Policies & Regulations Affecting Students: University Policy on Anti-Harassment 11-12
"Harassment" means intentional conduct directed toward an identifiable person or persons that is sufficiently severe, pervasive, or persistent that it interferes with work, educational performance, on-campus living, or participation in a University activity on- or off-campus.
Behavior that may be considered evidence of prohibited harassment, if it meets the definition set forth in paragraph a above, includes, but is not limited to, the following:
(1) repeated contact with another in person, by telephone, in writing, or through electronic means, after the recipient has made clear that such contact is unwelcome.
(2) physical, visual, or verbal behavior directed toward another person or an identifiable group of persons that is intended to be or is reasonably likely to be interpreted as threatening or intimidating. Behavior that constitutes speech is included within this section only to the extent to which it has a direct tendency to incite an immediate violent reaction in a reasonable person or to place a reasonable person in fear of imminent physical harm.
When an allegation of harassment rests upon the content of oral, written, or symbolic speech, it falls within this definition only if 1) the content consists of those personally abusive epithets which are inherently likely to provoke a violent reaction, 2) the content is a serious expression of an intent to commit an act of unlawful violence to a particular individual or group of individuals, or 3) the content is a threat to a person or group of persons with the intent of placing the victim in fear of bodily harm or death. Conduct that constitutes a protected exercise of an individual's rights under the First Amendment to the United States Constitution (and related principles of academic freedom) shall not be deemed a violation of this policy.
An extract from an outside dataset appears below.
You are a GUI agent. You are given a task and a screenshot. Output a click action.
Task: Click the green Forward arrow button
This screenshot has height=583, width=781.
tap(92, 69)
Isolated behavior of the kind described in II-14.2, which does not rise to the level of harassment but which if repeated could rise to that level, demonstrates insensitivity that may warrant remedial measures. Academic or administrative officers who become aware of such behavior in their areas should counsel those who have engaged in the behavior. Such counsel should include a clear statement that the behavior is not acceptable and should cease, information about the potential consequences if such behavior persists, and a recommendation, as appropriate, to undertake an educational program designed to help the person(s) understand the harm caused by the behavior.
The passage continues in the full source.